A nova Lei Geral do Licenciamento Ambiental, que entrou em vigor no dia 4 de fevereiro, promete facilitar o processo de licenciamento e destravar gargalos históricos que travavam o desenvolvimento de diversos projetos no Brasil. No entanto, o cenário ainda é de cautela no mercado, com questionamentos jurídicos e incertezas que podem impactar os investimentos.
Questionamentos no STF e impactos no setor produtivo
O novo marco legal já enfrenta resistência no Supremo Tribunal Federal (STF), com pelo menos três ações diretas de inconstitucionalidade protocoladas contra a lei. As contestações questionam possíveis conflitos com princípios de proteção ambiental e com a divisão de competências entre a União, estados e municípios.
Esses questionamentos criam um ambiente de insegurança jurídica, fazendo com que investidores hesitem em avançar com projetos que correm o risco de serem paralisados no futuro.

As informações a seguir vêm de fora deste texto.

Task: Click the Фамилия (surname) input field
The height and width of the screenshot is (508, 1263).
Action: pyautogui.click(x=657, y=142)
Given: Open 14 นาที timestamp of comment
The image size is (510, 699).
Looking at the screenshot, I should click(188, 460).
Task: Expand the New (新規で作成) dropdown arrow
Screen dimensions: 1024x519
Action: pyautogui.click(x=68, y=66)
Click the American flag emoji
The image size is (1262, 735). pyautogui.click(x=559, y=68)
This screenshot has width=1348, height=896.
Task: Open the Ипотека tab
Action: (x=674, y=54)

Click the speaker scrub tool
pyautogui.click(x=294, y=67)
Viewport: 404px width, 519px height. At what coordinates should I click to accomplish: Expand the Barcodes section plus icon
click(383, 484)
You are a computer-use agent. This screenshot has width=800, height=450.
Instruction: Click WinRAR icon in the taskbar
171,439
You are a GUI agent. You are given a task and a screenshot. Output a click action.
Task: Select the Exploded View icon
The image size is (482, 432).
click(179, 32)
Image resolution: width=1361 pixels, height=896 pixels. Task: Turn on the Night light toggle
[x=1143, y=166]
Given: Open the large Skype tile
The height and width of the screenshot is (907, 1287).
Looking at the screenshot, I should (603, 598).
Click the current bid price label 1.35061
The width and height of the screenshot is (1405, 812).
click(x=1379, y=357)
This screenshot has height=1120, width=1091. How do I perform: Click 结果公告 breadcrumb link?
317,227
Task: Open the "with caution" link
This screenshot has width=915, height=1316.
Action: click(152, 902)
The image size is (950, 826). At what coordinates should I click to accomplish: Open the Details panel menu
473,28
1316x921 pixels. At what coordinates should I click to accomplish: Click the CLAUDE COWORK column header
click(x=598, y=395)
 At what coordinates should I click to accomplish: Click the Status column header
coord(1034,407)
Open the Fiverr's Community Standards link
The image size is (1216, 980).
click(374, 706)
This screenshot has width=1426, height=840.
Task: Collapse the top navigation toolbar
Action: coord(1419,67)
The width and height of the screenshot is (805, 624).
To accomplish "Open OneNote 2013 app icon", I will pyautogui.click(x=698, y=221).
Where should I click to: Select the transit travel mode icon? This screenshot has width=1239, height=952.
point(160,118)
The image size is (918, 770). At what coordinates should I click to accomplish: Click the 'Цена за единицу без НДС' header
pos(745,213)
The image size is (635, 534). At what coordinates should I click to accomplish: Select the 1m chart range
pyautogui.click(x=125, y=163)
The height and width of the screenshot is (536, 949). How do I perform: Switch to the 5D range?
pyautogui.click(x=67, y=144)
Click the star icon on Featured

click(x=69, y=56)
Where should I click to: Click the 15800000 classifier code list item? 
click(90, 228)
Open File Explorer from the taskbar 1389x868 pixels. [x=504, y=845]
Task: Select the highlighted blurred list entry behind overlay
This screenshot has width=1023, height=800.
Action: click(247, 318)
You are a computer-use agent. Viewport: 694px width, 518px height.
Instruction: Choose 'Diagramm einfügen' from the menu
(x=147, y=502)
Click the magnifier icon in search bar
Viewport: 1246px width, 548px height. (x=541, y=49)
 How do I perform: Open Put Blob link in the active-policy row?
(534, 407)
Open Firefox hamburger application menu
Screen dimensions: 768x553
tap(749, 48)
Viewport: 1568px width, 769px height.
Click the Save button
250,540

Minas Gerais e a adaptação à nova Lei do Licenciamento Ambiental
Em Minas Gerais, que é um dos estados mais impactados pela nova legislação, setores como infraestrutura, energia e mineração já estão mobilizando suas equipes jurídicas para se adequar às mudanças.
Até o fim de 2025, mais de 25 mil pedidos de licenciamento ambiental estarão em análise apenas na região Sudeste, o que representa uma grande pressão sobre os órgãos responsáveis e pode gerar atrasos nos processos de aprovação.